BEGIN

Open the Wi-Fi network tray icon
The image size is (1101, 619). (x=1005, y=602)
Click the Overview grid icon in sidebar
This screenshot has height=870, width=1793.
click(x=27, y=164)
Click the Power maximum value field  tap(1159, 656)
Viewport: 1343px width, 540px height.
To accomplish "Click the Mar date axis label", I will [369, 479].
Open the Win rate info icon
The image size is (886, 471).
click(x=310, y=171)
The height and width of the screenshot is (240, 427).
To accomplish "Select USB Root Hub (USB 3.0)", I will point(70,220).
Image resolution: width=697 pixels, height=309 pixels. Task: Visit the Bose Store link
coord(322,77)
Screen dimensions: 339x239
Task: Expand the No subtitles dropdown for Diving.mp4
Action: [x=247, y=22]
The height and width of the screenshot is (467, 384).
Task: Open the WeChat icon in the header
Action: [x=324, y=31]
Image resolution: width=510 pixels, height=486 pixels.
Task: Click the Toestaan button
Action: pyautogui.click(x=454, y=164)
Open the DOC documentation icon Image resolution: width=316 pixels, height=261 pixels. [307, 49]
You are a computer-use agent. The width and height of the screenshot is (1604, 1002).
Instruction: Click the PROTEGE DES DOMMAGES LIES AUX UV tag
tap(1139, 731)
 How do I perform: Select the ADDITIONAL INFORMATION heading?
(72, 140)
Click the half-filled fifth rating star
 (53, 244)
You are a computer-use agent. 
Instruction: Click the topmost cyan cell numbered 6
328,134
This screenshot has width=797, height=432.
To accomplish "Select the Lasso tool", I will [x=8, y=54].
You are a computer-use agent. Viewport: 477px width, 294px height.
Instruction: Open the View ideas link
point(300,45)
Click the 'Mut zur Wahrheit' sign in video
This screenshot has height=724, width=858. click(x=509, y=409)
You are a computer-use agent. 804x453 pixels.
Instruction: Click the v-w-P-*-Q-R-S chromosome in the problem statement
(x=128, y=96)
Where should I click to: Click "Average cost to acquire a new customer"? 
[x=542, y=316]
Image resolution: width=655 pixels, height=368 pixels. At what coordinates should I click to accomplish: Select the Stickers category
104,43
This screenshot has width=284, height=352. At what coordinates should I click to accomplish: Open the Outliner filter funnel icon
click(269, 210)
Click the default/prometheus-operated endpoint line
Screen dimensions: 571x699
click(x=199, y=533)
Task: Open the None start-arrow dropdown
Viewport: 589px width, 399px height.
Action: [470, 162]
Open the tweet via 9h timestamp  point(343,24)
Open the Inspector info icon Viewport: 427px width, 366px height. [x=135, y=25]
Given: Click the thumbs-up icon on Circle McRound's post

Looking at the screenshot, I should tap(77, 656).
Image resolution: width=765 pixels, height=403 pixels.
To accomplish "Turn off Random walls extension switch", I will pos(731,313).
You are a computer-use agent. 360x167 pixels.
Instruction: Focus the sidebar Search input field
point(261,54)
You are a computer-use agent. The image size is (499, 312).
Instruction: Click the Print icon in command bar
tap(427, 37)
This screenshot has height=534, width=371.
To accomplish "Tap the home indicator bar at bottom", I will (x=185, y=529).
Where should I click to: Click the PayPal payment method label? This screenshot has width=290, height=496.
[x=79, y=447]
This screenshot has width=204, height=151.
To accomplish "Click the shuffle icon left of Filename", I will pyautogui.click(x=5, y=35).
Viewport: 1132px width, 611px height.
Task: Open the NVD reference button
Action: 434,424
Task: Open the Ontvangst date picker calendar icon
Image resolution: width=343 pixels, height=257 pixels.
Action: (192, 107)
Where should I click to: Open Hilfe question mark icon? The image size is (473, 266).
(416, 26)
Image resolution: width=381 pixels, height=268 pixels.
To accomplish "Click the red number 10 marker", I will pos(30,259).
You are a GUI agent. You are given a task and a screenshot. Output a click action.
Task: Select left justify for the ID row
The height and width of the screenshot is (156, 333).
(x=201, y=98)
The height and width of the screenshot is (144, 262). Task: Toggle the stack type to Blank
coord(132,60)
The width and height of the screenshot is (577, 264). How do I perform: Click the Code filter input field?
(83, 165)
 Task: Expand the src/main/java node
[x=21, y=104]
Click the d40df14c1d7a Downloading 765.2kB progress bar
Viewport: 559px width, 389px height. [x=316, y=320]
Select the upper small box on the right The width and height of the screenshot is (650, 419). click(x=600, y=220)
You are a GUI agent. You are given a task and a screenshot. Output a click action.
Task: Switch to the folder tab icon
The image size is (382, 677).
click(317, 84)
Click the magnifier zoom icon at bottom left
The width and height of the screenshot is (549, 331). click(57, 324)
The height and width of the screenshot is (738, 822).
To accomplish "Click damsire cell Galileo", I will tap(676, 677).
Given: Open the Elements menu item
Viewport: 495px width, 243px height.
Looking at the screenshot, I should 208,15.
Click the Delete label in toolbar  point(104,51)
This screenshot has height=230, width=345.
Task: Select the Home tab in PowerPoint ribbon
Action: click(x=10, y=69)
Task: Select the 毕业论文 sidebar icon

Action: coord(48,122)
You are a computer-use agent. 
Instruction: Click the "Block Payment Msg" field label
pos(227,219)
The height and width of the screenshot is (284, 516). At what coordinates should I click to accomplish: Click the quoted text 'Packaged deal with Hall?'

END

Task to carry out:
Copy only this part of the entries above: the line with "Given: Click the", the line with "You are a computer-use agent. 360x167 pixels.", and the lines between, all exactly as written.

Result of this exercise:
Given: Click the thumbs-up icon on Circle McRound's post

Looking at the screenshot, I should tap(77, 656).
Image resolution: width=765 pixels, height=403 pixels.
To accomplish "Turn off Random walls extension switch", I will pos(731,313).
You are a computer-use agent. 360x167 pixels.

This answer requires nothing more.